DATA FOR THIS TASK:
'''
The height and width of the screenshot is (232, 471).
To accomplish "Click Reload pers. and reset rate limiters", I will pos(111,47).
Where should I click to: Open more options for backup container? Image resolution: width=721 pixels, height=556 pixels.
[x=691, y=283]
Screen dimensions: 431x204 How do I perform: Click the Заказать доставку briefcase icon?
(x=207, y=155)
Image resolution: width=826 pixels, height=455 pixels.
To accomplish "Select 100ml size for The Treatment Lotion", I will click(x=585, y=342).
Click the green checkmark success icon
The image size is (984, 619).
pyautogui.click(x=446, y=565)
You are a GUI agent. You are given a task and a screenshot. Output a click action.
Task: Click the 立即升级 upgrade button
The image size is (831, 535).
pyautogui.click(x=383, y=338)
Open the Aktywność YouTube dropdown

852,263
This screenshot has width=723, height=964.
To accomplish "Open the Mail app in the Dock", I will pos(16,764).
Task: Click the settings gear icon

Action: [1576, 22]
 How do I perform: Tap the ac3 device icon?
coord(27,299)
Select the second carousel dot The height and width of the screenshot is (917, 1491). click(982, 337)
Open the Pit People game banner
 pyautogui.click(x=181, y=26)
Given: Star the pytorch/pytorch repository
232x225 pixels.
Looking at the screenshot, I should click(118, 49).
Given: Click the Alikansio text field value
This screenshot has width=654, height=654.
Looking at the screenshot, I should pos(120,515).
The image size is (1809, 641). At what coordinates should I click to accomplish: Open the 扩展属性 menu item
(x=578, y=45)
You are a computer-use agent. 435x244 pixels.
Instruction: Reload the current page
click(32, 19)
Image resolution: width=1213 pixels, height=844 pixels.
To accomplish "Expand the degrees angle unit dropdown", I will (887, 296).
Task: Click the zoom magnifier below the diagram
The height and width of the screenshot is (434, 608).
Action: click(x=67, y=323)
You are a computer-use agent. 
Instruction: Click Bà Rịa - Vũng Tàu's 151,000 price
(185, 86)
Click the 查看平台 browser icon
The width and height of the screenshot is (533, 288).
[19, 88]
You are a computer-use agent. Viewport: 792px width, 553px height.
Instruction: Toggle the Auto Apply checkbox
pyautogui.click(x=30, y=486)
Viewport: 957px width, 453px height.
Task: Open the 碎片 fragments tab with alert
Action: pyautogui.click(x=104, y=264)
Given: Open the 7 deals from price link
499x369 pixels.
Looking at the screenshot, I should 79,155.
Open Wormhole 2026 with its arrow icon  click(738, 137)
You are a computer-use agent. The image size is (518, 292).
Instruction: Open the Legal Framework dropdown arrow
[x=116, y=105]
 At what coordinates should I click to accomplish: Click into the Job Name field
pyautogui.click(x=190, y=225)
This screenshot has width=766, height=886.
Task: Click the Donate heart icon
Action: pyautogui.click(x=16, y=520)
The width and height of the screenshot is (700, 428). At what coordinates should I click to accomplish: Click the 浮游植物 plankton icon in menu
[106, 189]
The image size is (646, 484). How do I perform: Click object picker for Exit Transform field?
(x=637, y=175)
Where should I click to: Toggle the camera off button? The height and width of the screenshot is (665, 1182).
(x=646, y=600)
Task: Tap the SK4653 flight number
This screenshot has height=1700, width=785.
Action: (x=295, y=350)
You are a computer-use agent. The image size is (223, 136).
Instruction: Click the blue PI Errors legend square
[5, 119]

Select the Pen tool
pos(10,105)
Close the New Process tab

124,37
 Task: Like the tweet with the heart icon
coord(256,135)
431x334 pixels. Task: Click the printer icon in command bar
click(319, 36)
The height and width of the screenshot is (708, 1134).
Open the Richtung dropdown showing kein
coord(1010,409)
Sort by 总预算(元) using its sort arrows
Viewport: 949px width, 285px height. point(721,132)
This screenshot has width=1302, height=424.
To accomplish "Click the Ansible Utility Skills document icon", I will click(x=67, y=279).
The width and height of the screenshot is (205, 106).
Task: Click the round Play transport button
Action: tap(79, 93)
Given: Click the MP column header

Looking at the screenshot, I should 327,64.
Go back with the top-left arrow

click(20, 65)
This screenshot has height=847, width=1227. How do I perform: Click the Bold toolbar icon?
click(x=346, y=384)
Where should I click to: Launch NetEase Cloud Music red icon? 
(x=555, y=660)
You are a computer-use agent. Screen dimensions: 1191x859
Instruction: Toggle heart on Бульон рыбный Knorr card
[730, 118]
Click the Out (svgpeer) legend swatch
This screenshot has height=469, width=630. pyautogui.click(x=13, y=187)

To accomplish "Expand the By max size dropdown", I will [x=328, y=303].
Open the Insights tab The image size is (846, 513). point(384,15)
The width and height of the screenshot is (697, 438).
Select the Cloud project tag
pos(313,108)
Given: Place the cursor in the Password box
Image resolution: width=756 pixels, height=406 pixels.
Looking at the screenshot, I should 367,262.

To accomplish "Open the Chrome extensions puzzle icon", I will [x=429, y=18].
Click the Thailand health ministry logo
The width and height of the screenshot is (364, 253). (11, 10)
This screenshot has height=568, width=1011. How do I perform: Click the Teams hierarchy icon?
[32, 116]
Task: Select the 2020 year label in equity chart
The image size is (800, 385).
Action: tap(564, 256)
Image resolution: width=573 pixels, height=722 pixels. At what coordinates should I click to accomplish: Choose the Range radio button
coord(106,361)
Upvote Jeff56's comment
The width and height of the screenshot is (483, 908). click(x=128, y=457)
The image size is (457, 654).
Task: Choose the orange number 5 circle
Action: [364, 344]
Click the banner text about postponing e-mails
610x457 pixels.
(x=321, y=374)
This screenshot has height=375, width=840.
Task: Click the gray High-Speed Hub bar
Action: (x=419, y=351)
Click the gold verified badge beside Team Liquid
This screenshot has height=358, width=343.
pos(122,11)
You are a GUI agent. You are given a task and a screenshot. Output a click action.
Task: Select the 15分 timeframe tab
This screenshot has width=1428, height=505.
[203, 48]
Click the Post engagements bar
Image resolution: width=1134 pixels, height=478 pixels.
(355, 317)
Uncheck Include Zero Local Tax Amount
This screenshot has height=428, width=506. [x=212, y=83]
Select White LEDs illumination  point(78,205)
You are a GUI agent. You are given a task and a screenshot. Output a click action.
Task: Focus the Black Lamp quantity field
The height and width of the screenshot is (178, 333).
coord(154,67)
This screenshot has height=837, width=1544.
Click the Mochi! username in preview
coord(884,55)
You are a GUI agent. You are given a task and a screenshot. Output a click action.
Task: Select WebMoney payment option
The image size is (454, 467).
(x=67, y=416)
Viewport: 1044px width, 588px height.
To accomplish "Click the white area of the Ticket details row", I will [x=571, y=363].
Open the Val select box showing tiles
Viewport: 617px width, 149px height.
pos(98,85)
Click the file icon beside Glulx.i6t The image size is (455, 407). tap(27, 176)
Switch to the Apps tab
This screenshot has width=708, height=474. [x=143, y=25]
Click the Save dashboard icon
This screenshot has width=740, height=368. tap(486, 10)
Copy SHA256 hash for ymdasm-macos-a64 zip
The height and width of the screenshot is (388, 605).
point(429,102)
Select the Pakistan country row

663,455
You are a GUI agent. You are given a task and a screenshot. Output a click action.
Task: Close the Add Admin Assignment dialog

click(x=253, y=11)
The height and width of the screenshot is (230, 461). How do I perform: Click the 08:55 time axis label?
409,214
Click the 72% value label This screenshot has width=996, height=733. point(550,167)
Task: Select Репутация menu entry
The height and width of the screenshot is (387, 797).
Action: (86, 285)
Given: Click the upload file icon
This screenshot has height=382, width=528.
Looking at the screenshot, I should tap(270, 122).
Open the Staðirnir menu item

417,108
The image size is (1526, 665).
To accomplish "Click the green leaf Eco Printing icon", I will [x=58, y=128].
'''
ASSIGNED TASK: Copy every record verbatim.

TASK ANSWER:
The height and width of the screenshot is (232, 471).
To accomplish "Click Reload pers. and reset rate limiters", I will pos(111,47).
Where should I click to: Open more options for backup container? Image resolution: width=721 pixels, height=556 pixels.
[x=691, y=283]
Screen dimensions: 431x204 How do I perform: Click the Заказать доставку briefcase icon?
(x=207, y=155)
Image resolution: width=826 pixels, height=455 pixels.
To accomplish "Select 100ml size for The Treatment Lotion", I will click(x=585, y=342).
Click the green checkmark success icon
The image size is (984, 619).
pyautogui.click(x=446, y=565)
You are a GUI agent. You are given a task and a screenshot. Output a click action.
Task: Click the 立即升级 upgrade button
The image size is (831, 535).
pyautogui.click(x=383, y=338)
Open the Aktywność YouTube dropdown

852,263
This screenshot has width=723, height=964.
To accomplish "Open the Mail app in the Dock", I will pos(16,764).
Task: Click the settings gear icon

Action: [1576, 22]
 How do I perform: Tap the ac3 device icon?
coord(27,299)
Select the second carousel dot The height and width of the screenshot is (917, 1491). click(982, 337)
Open the Pit People game banner
 pyautogui.click(x=181, y=26)
Given: Star the pytorch/pytorch repository
232x225 pixels.
Looking at the screenshot, I should click(118, 49).
Given: Click the Alikansio text field value
This screenshot has width=654, height=654.
Looking at the screenshot, I should pos(120,515).
The image size is (1809, 641). At what coordinates should I click to accomplish: Open the 扩展属性 menu item
(x=578, y=45)
You are a computer-use agent. 435x244 pixels.
Instruction: Reload the current page
click(32, 19)
Image resolution: width=1213 pixels, height=844 pixels.
To accomplish "Expand the degrees angle unit dropdown", I will (887, 296).
Task: Click the zoom magnifier below the diagram
The height and width of the screenshot is (434, 608).
Action: click(x=67, y=323)
You are a computer-use agent. 
Instruction: Click Bà Rịa - Vũng Tàu's 151,000 price
(185, 86)
Click the 查看平台 browser icon
The width and height of the screenshot is (533, 288).
[19, 88]
You are a computer-use agent. Viewport: 792px width, 553px height.
Instruction: Toggle the Auto Apply checkbox
pyautogui.click(x=30, y=486)
Viewport: 957px width, 453px height.
Task: Open the 碎片 fragments tab with alert
Action: pyautogui.click(x=104, y=264)
Given: Open the 7 deals from price link
499x369 pixels.
Looking at the screenshot, I should 79,155.
Open Wormhole 2026 with its arrow icon  click(738, 137)
You are a computer-use agent. The image size is (518, 292).
Instruction: Open the Legal Framework dropdown arrow
[x=116, y=105]
 At what coordinates should I click to accomplish: Click into the Job Name field
pyautogui.click(x=190, y=225)
This screenshot has width=766, height=886.
Task: Click the Donate heart icon
Action: pyautogui.click(x=16, y=520)
The width and height of the screenshot is (700, 428). At what coordinates should I click to accomplish: Click the 浮游植物 plankton icon in menu
[106, 189]
The image size is (646, 484). How do I perform: Click object picker for Exit Transform field?
(x=637, y=175)
Where should I click to: Toggle the camera off button? The height and width of the screenshot is (665, 1182).
(x=646, y=600)
Task: Tap the SK4653 flight number
This screenshot has height=1700, width=785.
Action: (x=295, y=350)
You are a computer-use agent. The image size is (223, 136).
Instruction: Click the blue PI Errors legend square
[5, 119]

Select the Pen tool
pos(10,105)
Close the New Process tab

124,37
 Task: Like the tweet with the heart icon
coord(256,135)
431x334 pixels. Task: Click the printer icon in command bar
click(319, 36)
The height and width of the screenshot is (708, 1134).
Open the Richtung dropdown showing kein
coord(1010,409)
Sort by 总预算(元) using its sort arrows
Viewport: 949px width, 285px height. point(721,132)
This screenshot has width=1302, height=424.
To accomplish "Click the Ansible Utility Skills document icon", I will click(x=67, y=279).
The width and height of the screenshot is (205, 106).
Task: Click the round Play transport button
Action: tap(79, 93)
Given: Click the MP column header

Looking at the screenshot, I should 327,64.
Go back with the top-left arrow

click(20, 65)
This screenshot has height=847, width=1227. How do I perform: Click the Bold toolbar icon?
click(x=346, y=384)
Where should I click to: Launch NetEase Cloud Music red icon? 
(x=555, y=660)
You are a computer-use agent. Screen dimensions: 1191x859
Instruction: Toggle heart on Бульон рыбный Knorr card
[730, 118]
Click the Out (svgpeer) legend swatch
This screenshot has height=469, width=630. pyautogui.click(x=13, y=187)

To accomplish "Expand the By max size dropdown", I will [x=328, y=303].
Open the Insights tab The image size is (846, 513). point(384,15)
The width and height of the screenshot is (697, 438).
Select the Cloud project tag
pos(313,108)
Given: Place the cursor in the Password box
Image resolution: width=756 pixels, height=406 pixels.
Looking at the screenshot, I should 367,262.

To accomplish "Open the Chrome extensions puzzle icon", I will [x=429, y=18].
Click the Thailand health ministry logo
The width and height of the screenshot is (364, 253). (11, 10)
This screenshot has height=568, width=1011. How do I perform: Click the Teams hierarchy icon?
[32, 116]
Task: Select the 2020 year label in equity chart
The image size is (800, 385).
Action: tap(564, 256)
Image resolution: width=573 pixels, height=722 pixels. At what coordinates should I click to accomplish: Choose the Range radio button
coord(106,361)
Upvote Jeff56's comment
The width and height of the screenshot is (483, 908). click(x=128, y=457)
The image size is (457, 654).
Task: Choose the orange number 5 circle
Action: [364, 344]
Click the banner text about postponing e-mails
610x457 pixels.
(x=321, y=374)
This screenshot has height=375, width=840.
Task: Click the gray High-Speed Hub bar
Action: (x=419, y=351)
Click the gold verified badge beside Team Liquid
This screenshot has height=358, width=343.
pos(122,11)
You are a GUI agent. You are given a task and a screenshot. Output a click action.
Task: Select the 15分 timeframe tab
This screenshot has width=1428, height=505.
[203, 48]
Click the Post engagements bar
Image resolution: width=1134 pixels, height=478 pixels.
(355, 317)
Uncheck Include Zero Local Tax Amount
This screenshot has height=428, width=506. [x=212, y=83]
Select White LEDs illumination  point(78,205)
You are a GUI agent. You are given a task and a screenshot. Output a click action.
Task: Focus the Black Lamp quantity field
The height and width of the screenshot is (178, 333).
coord(154,67)
This screenshot has height=837, width=1544.
Click the Mochi! username in preview
coord(884,55)
You are a GUI agent. You are given a task and a screenshot. Output a click action.
Task: Select WebMoney payment option
The image size is (454, 467).
(x=67, y=416)
Viewport: 1044px width, 588px height.
To accomplish "Click the white area of the Ticket details row", I will [x=571, y=363].
Open the Val select box showing tiles
Viewport: 617px width, 149px height.
pos(98,85)
Click the file icon beside Glulx.i6t The image size is (455, 407). tap(27, 176)
Switch to the Apps tab
This screenshot has width=708, height=474. [x=143, y=25]
Click the Save dashboard icon
This screenshot has width=740, height=368. tap(486, 10)
Copy SHA256 hash for ymdasm-macos-a64 zip
The height and width of the screenshot is (388, 605).
point(429,102)
Select the Pakistan country row

663,455
You are a GUI agent. You are given a task and a screenshot. Output a click action.
Task: Close the Add Admin Assignment dialog

click(x=253, y=11)
The height and width of the screenshot is (230, 461). How do I perform: Click the 08:55 time axis label?
409,214
Click the 72% value label This screenshot has width=996, height=733. point(550,167)
Task: Select Репутация menu entry
The height and width of the screenshot is (387, 797).
Action: (86, 285)
Given: Click the upload file icon
This screenshot has height=382, width=528.
Looking at the screenshot, I should tap(270, 122).
Open the Staðirnir menu item

417,108
The image size is (1526, 665).
To accomplish "Click the green leaf Eco Printing icon", I will [x=58, y=128].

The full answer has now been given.